> **EXERCISE PROMPT**
Rewrite every line of the entries below, substituting "Contact Support" for "Contact Us" and leaving everything else unchanged. Leave the pictures out.
= = = = = = =
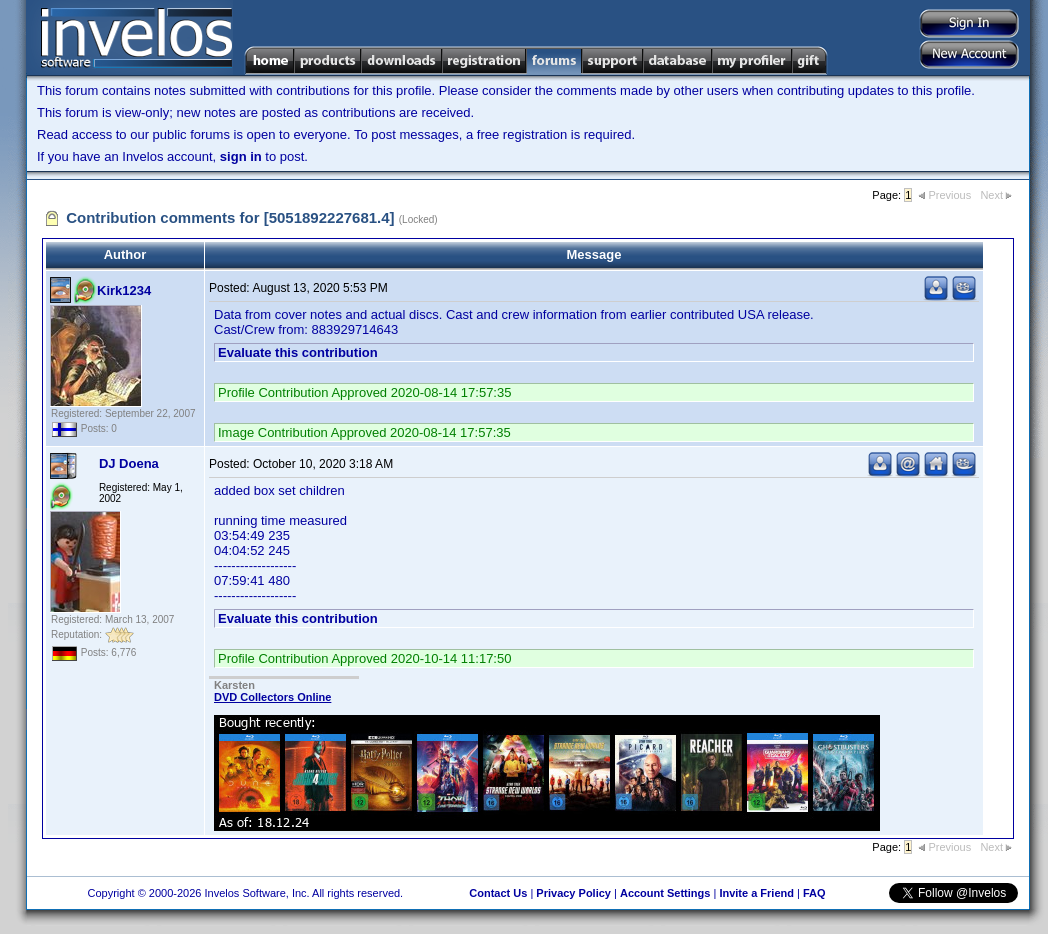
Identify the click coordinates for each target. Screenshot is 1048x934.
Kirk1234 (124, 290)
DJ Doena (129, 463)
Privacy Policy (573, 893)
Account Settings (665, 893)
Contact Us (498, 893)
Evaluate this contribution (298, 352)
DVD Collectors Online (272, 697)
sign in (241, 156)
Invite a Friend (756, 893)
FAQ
= = = = = = =
> **RESULT FOR THIS EXERCISE**
Identify the click coordinates for each target. Screenshot is 1048x934.
Kirk1234 (124, 290)
DJ Doena (129, 463)
Privacy Policy (573, 893)
Account Settings (665, 893)
Contact Support (498, 893)
Evaluate this contribution (298, 352)
DVD Collectors Online (272, 697)
sign in (241, 156)
Invite a Friend (756, 893)
FAQ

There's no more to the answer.